Whether your interest in woodworking is as a hobbyist or a student or professional, working toward perfection, as elusive as it is, must be the goal. Here’s why I think so, if you make that fatal compromise in quality too soon, you’ll never achieve the most important goal for having taken up the project – your own self-satisfaction. For without that simple accomplishment, deciding to take up the next project becomes prohibitive. This is not to say that if you haven’t created a museum-quality masterpiece, you’ve failed. Not in the least. Just remember back to the first time you tried to write in a cursive hand, it certainly doesn’t look much like your hand writing today. You didn’t give up. You learned how to make an O or a Q and then you went on. It is likewise for perfecting your craftsmanship as a woodworker.
Here’s my analogy for you. Take a measurement of 1 inch (or centimeter if you are so inclined).
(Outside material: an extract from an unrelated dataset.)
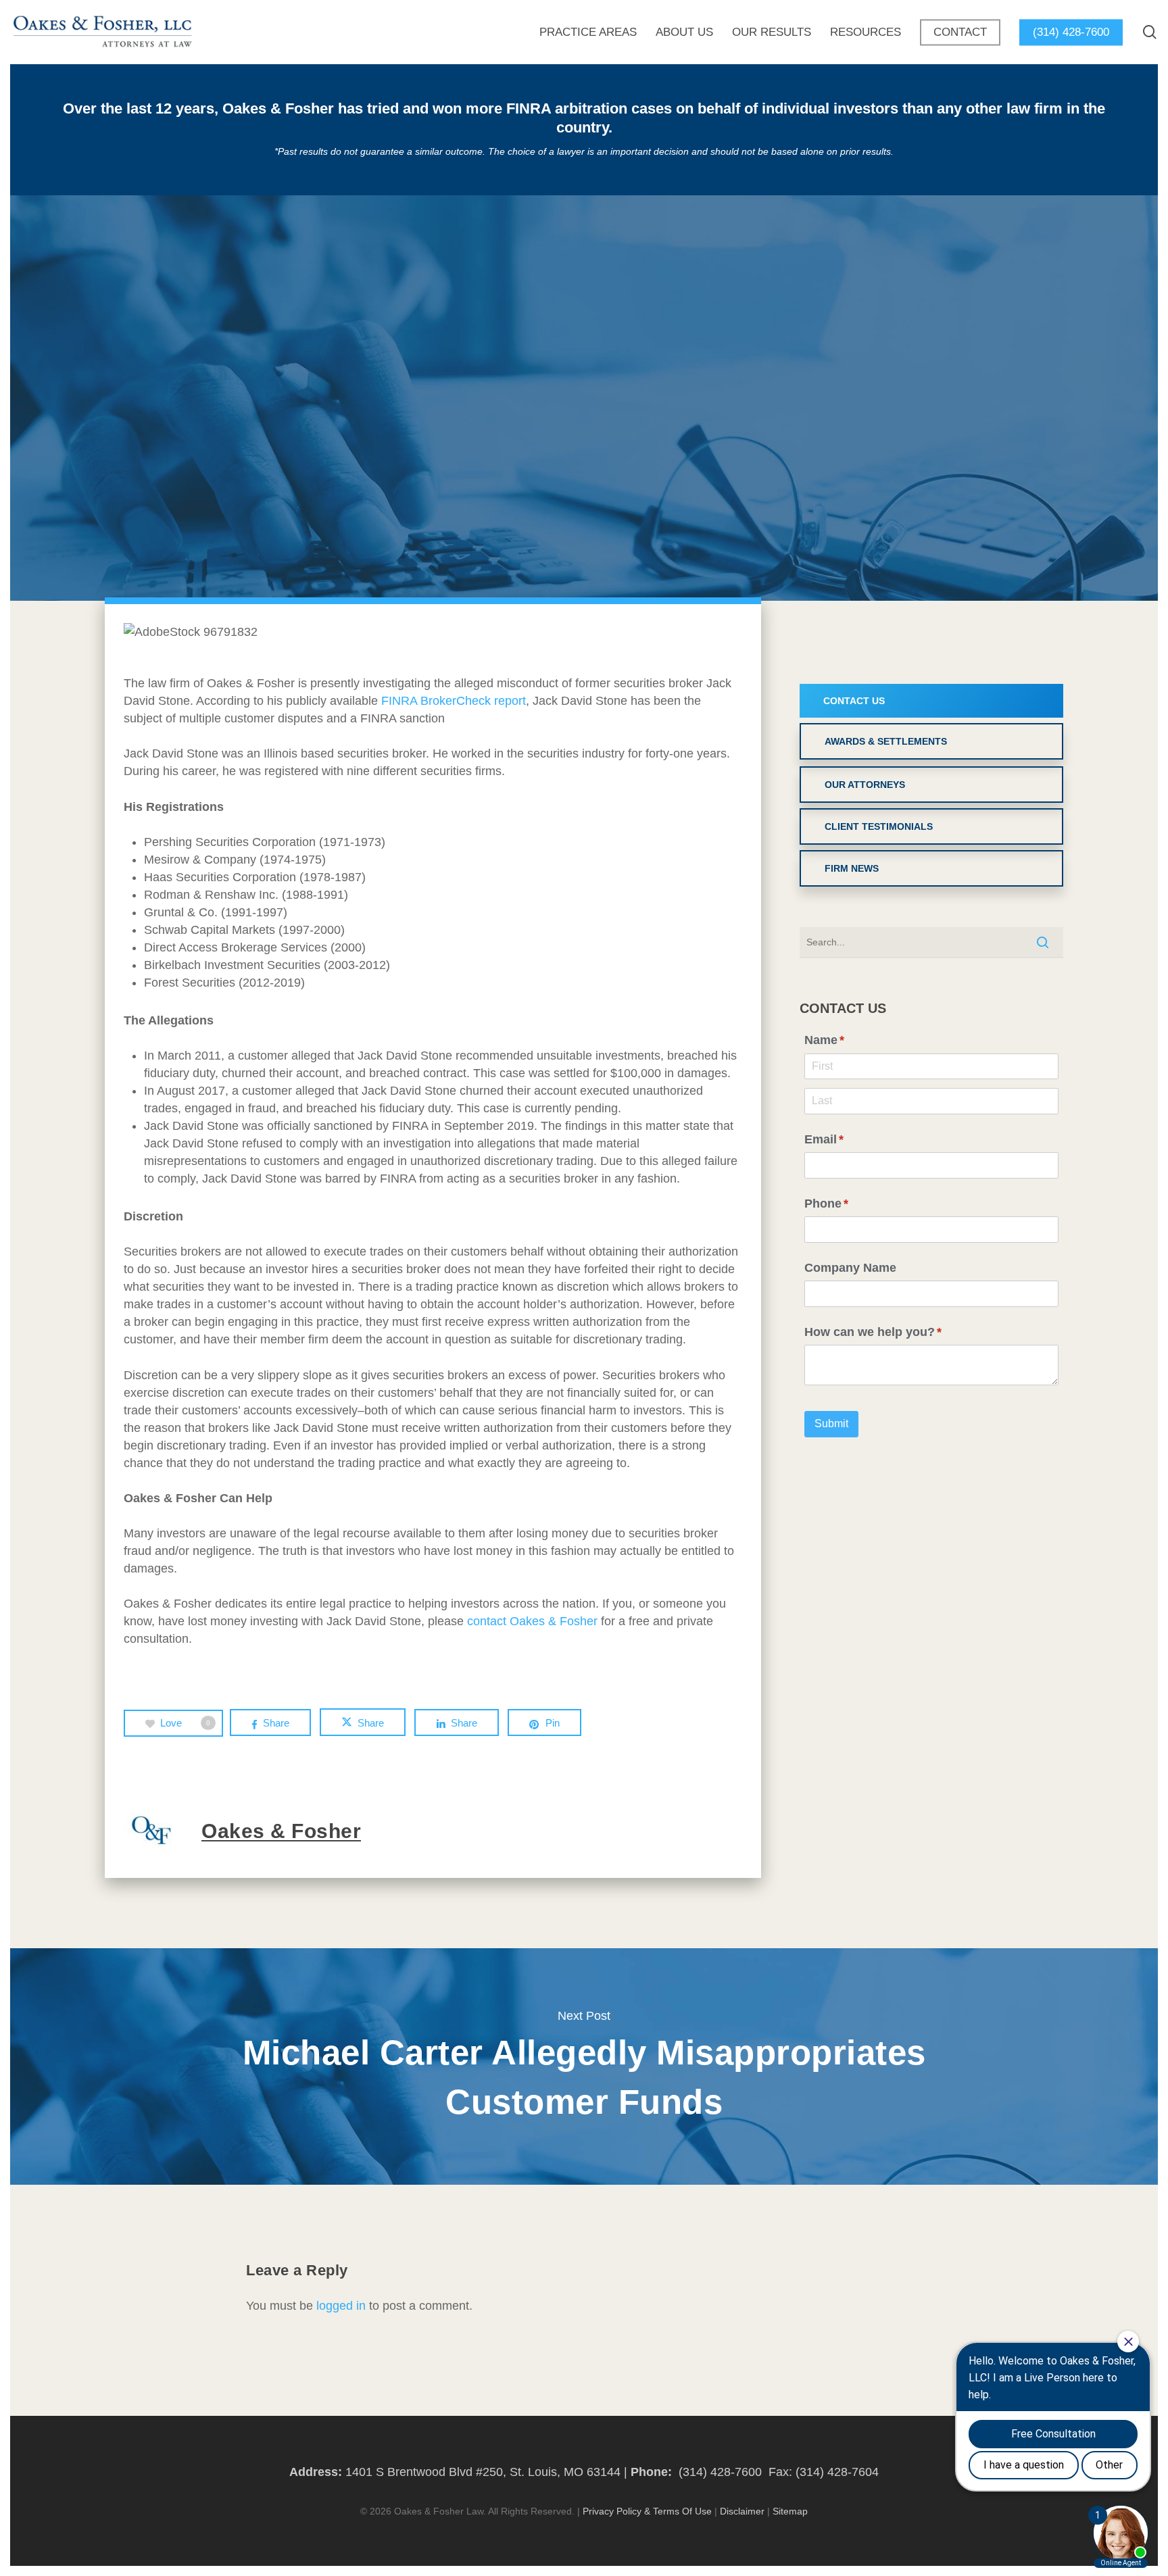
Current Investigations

A standard tape measure divides an inch into sixteen parts (some may even divide it 32 times) so that you have 1/16th, 1/8th, 3/16th, 1/4th and so forth. But look at that huge space between the 16th and the 8th; it’s as good as a mile if you’re trying to build a square box. A caliper divides that same inch into 1/1000th. I have a friend whose eyes are so keen that can look at 2 lengths of straight line and can tell which is the shorter and even by how much. Boy did I learn to discern by working with him.
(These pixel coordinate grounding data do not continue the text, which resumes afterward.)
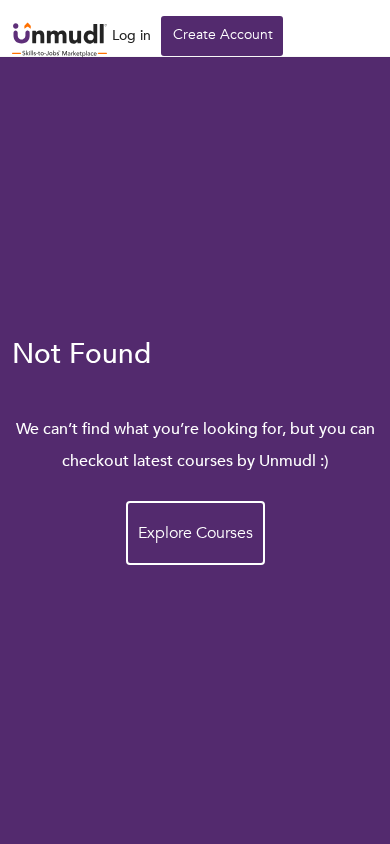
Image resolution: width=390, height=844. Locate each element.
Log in (131, 35)
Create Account (223, 34)
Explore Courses (195, 533)
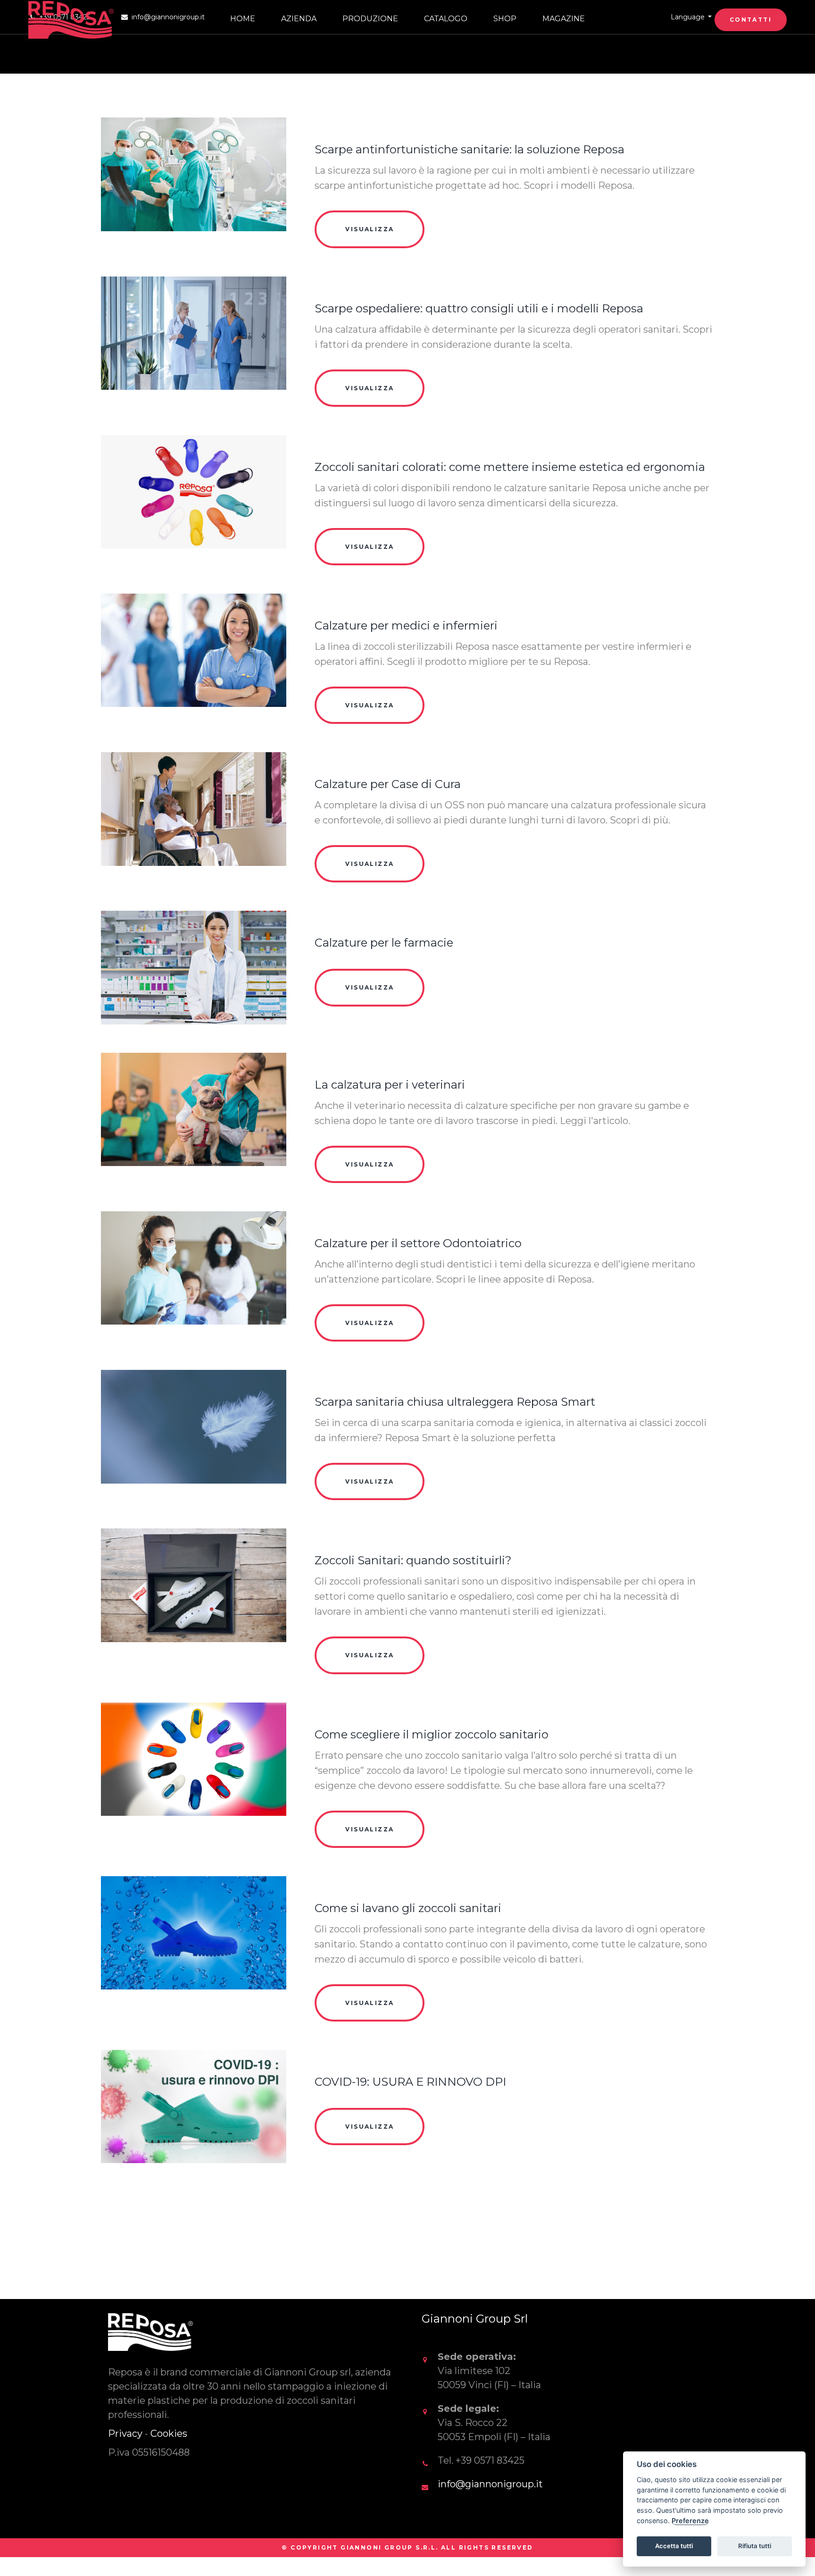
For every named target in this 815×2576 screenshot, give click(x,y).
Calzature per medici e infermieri (406, 625)
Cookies (168, 2433)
But I want to take that tape measure analogy a little bit further. Ok, we’ve agreed that there is a space between the hashes on the tape measure, but look now at the hash mark itself. There is a leading edge and a trailing edge to that thin printed or inscribed line. How many times can you divide that thin line? With practice I have made into 5 equal parts. My friend with the keen eye grew up using the meter as his standard, but because of some of his job requirements, he accurately learned the “foot/inch”. But he would constantly deride me for my preference to using the foot/inch. And with all due respect for his genius, I would like to tell you, as a woodworker, why I do indeed prefer inches and feet. The Meter is based on the decimal system. A very good system, but it’s mechanical in structure and not natural. The foot and inch divide naturally by 2. To me this is organic and I can continue to divide, by my eyesight, by 2, all the way down until I can no longer discern. And for making my box square, without the use of jigs to repeat performance, I maintain that my accuracy is within O0 O’ 30”.